The need of European nations, which were still generally poor, to pay for these wars led the states to develop large bureaucracies and to build up banks. Throughout this period, the idea of government legitimacy in Europe shifted from a monarch appointed by God to a more democratic state where political legitimacy came from the nation’s citizens. Additionally, the state became more involved with traders, banking, and manufacturing industries and vice versa. This fed into the economic theory of mercantilism, which held that governments should accumulate resources and manipulate trade in a way that benefits only their nation as much as possible. Mercantilist policies included putting taxes, called tariffs, on all imported goods and requiring that colonies trade only with their mother country. By the 1700s, Spain went into decline, and the dominant powers in Europe became France and Britain. The competition between these two powers resulted in the Seven Years’ War from 1756 to 1763. This war ended in a French defeat, which greatly strengthened Britain’s colonial empire. However, India’s Mughal Empire and China were still richer and stronger than Britain.

Chapter 3 Analysis

In this chapter, Marks discusses the first wave of European colonization that resulted from the circumnavigation of the African continent and Columbus reaching the “New World.” This is pivotal to thematically developing The Importance of World History and Understanding Globalization. The Columbian Exchange led to myriad and massive changes in the world, many matching what Marks would describe as “historical accidents.” For example, the Great Dying in the Americas because of European diseases, for which Indigenous Americans had developed no natural immune response, largely enabled the European conquest of the Americas. In addition, the historical developments that Marks calls “conjectures” (for example, the export of American silver to Europe, which traded it with China, since China needed it for currency) facilitated globalization and the birth of the modern world. This trade and Europe’s poverty relative to Asia “heightened competition among European states, leading to attempts to find ways to accumulate wealth and power in a world still dominated by Asia” (85). Based on this, Marks suggests that the Chinese may have been “the real agents in the making of the modern world” (84). However, he arguably does not demonstrate how Indigenous Americans and Africans may have been similarly active in shaping the modern world.

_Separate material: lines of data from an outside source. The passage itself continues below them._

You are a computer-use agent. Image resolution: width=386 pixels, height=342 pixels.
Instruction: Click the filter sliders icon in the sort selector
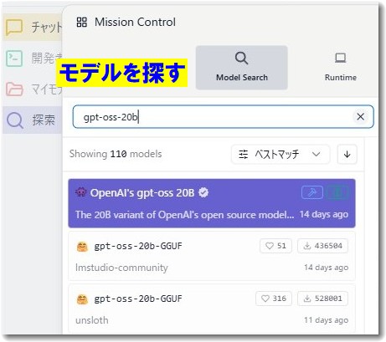[x=243, y=154]

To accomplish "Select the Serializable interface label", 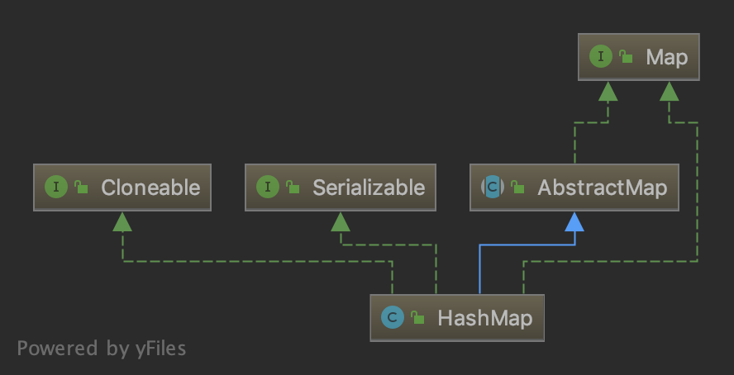I will pos(368,188).
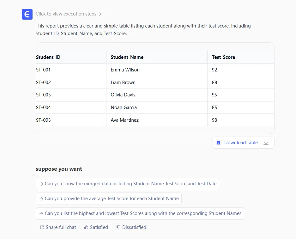The height and width of the screenshot is (239, 296).
Task: Click the Student_ID column header
Action: 48,57
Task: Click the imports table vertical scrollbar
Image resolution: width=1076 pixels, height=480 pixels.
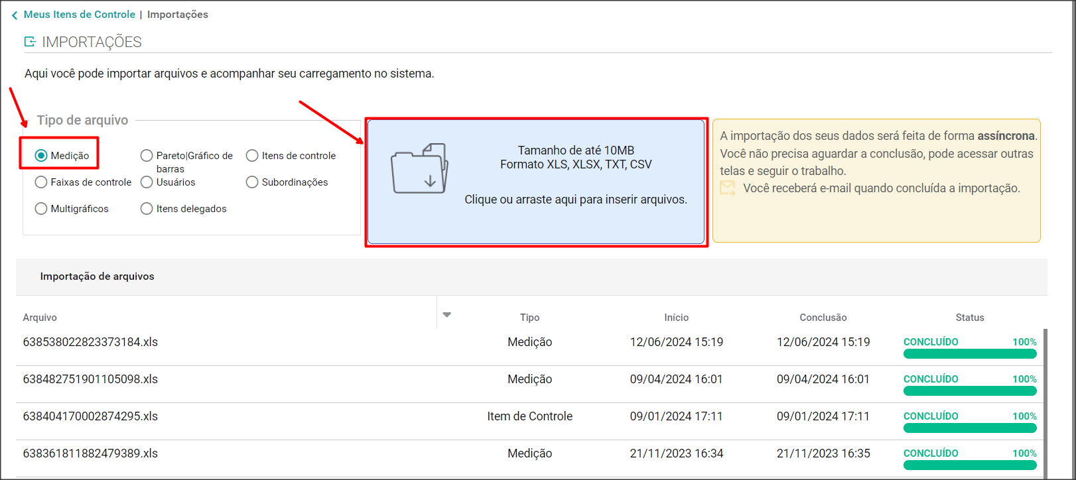Action: 1045,398

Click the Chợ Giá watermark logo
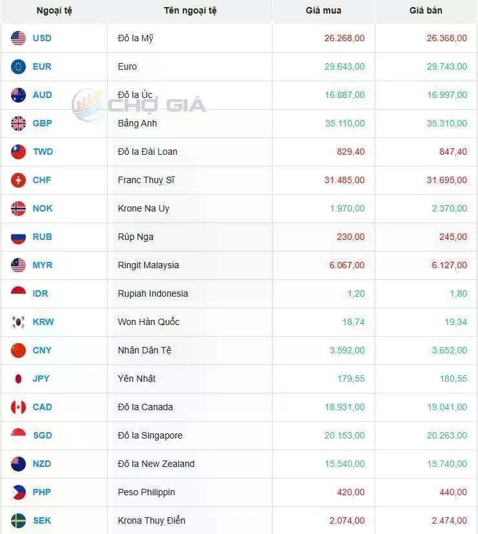[139, 104]
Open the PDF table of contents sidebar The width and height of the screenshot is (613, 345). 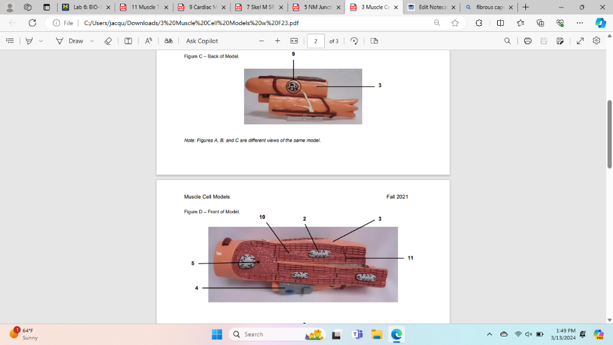10,41
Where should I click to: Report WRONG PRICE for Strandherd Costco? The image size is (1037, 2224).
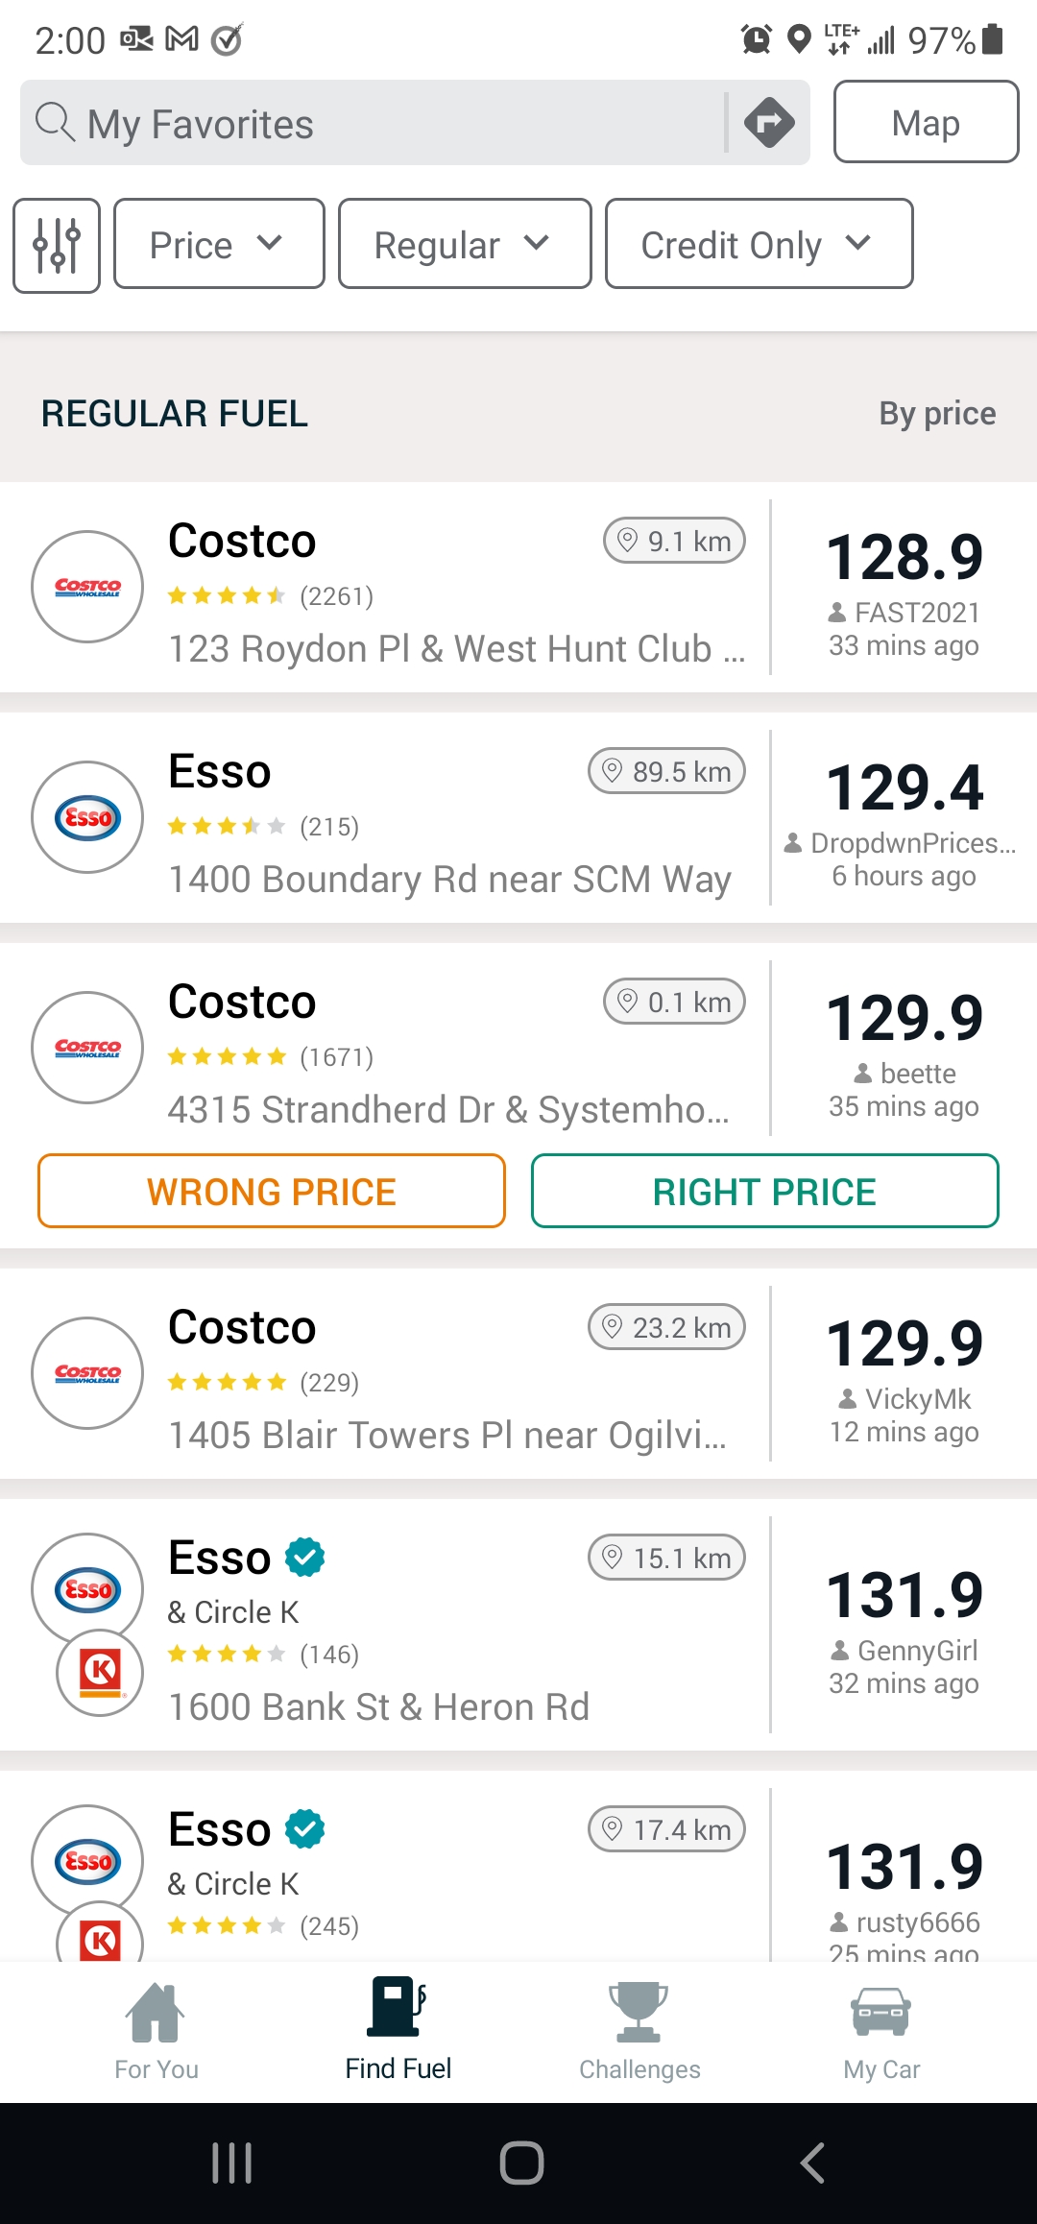[x=272, y=1192]
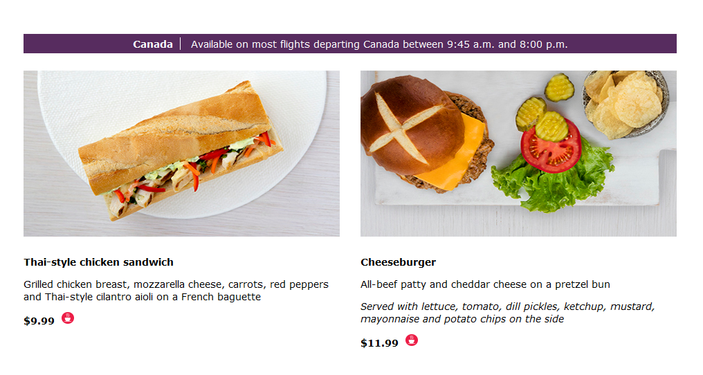The width and height of the screenshot is (703, 375).
Task: Select the Cheeseburger title
Action: 398,262
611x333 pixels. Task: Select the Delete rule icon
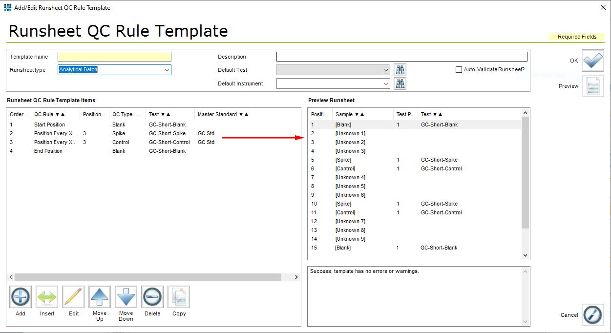click(x=152, y=296)
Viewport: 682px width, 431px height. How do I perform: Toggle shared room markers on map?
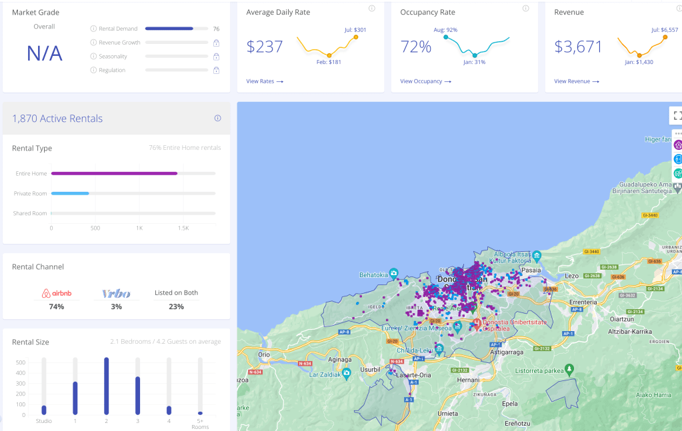[x=678, y=173]
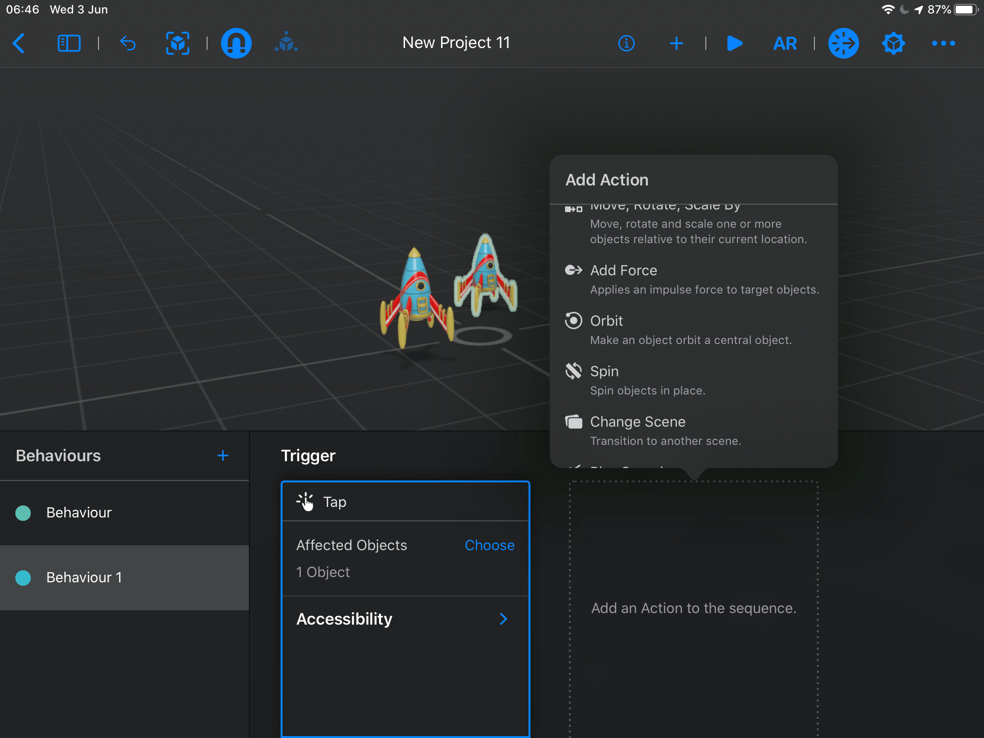Switch to AR mode
Viewport: 984px width, 738px height.
(785, 43)
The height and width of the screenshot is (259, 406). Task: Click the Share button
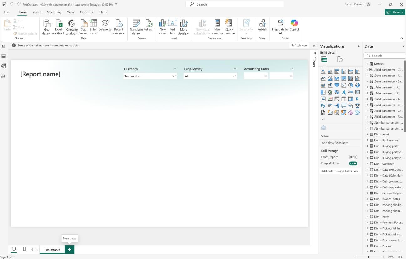(x=395, y=12)
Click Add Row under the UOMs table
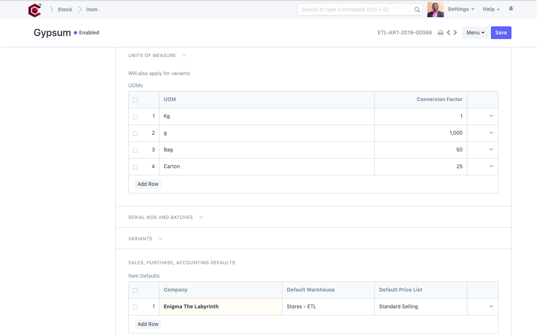The image size is (537, 336). click(x=148, y=184)
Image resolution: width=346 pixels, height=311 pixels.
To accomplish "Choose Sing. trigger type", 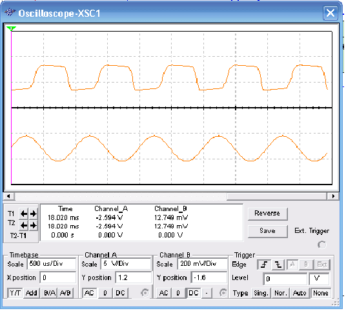I will coord(261,293).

At the same time, Marks delves into the fall of imperialism and the rise of the nation-state. He indicates that empires developed as a way to organize and coordinate societies and economies and were “quite effective in ruling people” (74). This is why imperial states developed independently in the Americas, Africa, Asia, and Europe. Marks considers the alternative that eventually replaced empires, nation-states that derive their legitimacy from their people rather than from a royal dynasty or a religion, a product of specific European developments. In Marks’s view, while the development of nation-states was not strictly related to the development of industrialization and globalization, it did lead to further historical “accidents” that influenced the development of the modern world, like military technology arising from conflicts between European states and how the continued existence of nation-states has hampered efforts to find a global, cooperative approach to solving climate change.